McConnell said in March that Republicans at the state level "are not engaging in trying to suppress voters whatsoever." It was wrong then; it's worse now.
Image: Mitch McConnell
Caroline Brehman / CQ Roll Call via Getty Images

A couple of months ago, Senate Minority Leader Mitch McConnell (R-Ky.) was asked to comment on his party's nationwide voter-suppression initiative. He responded by pretending it didn't exist.

"States are not engaging in trying to suppress voters whatsoever," McConnell claimed, adding that legislation designed to protect voting rights is "a solution in search of a problem."

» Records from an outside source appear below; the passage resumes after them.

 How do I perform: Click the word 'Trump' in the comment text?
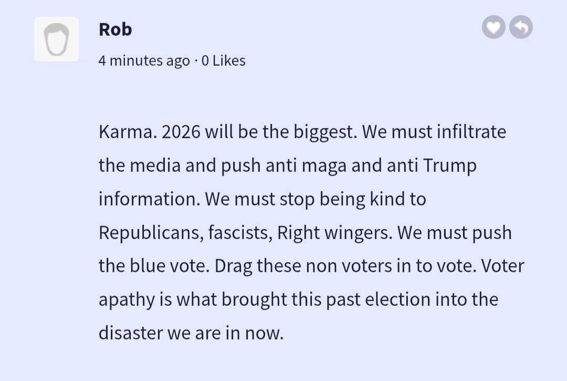click(x=450, y=165)
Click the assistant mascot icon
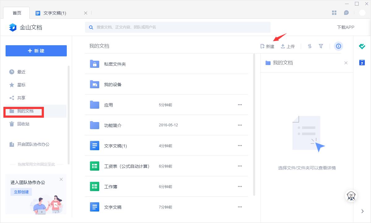Viewport: 371px width, 223px height. point(351,195)
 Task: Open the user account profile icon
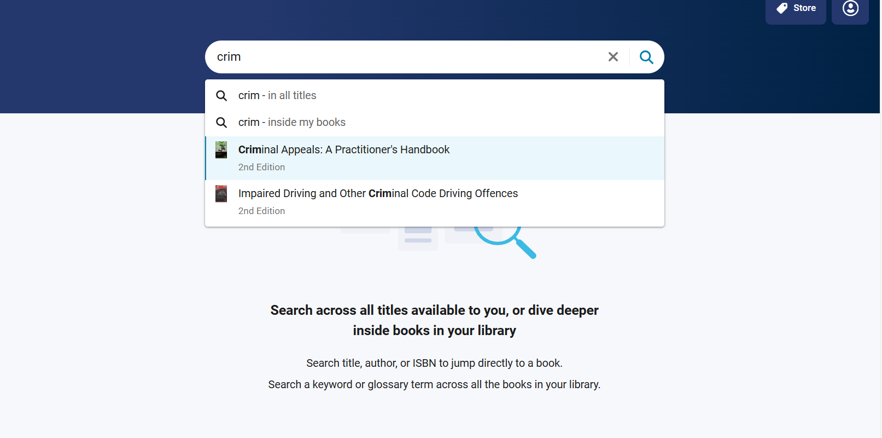850,8
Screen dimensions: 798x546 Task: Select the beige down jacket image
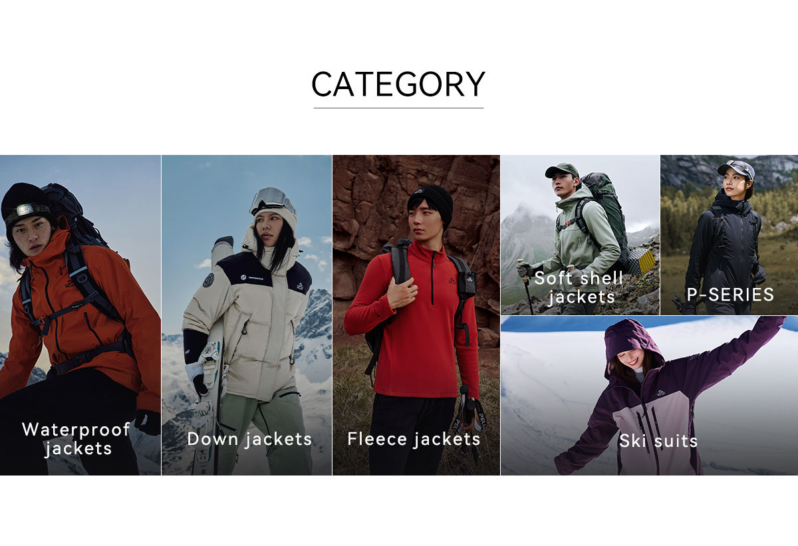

He wasn't alone. Around the same time, Sen. Roy Blunt (R-Mo.) said it was a "false narrative" that Republicans at the state level are passing voter-suppression measures. "There's always bills filed," the Missouri Republican added, "almost none of which passed."

As we discussed at the time, it's true that all kinds of bills are introduced in state legislatures, and while ludicrous measures sometimes generate attention, they also go ignored. When Blunt argued that some pending voter-suppression proposals will simply disappear without serious consideration, that was partially true.

The problem, of course, is the part of his claim that wasn't true.

FiveThirtyEight published a striking tally yesterday, noting that while much of the country learned of Georgia's new voting restrictions, it's one of 11 states in which Republicans have acted this year to make it harder for Americans to cast ballots.

...Georgia is hardly the only state that's made it harder to vote this year. Republican lawmakers have now enacted new voting restrictions in a total of 11 states — Arkansas, Florida, Georgia, Idaho, Indiana, Iowa, Kansas, Kentucky, Montana, Utah and Wyoming.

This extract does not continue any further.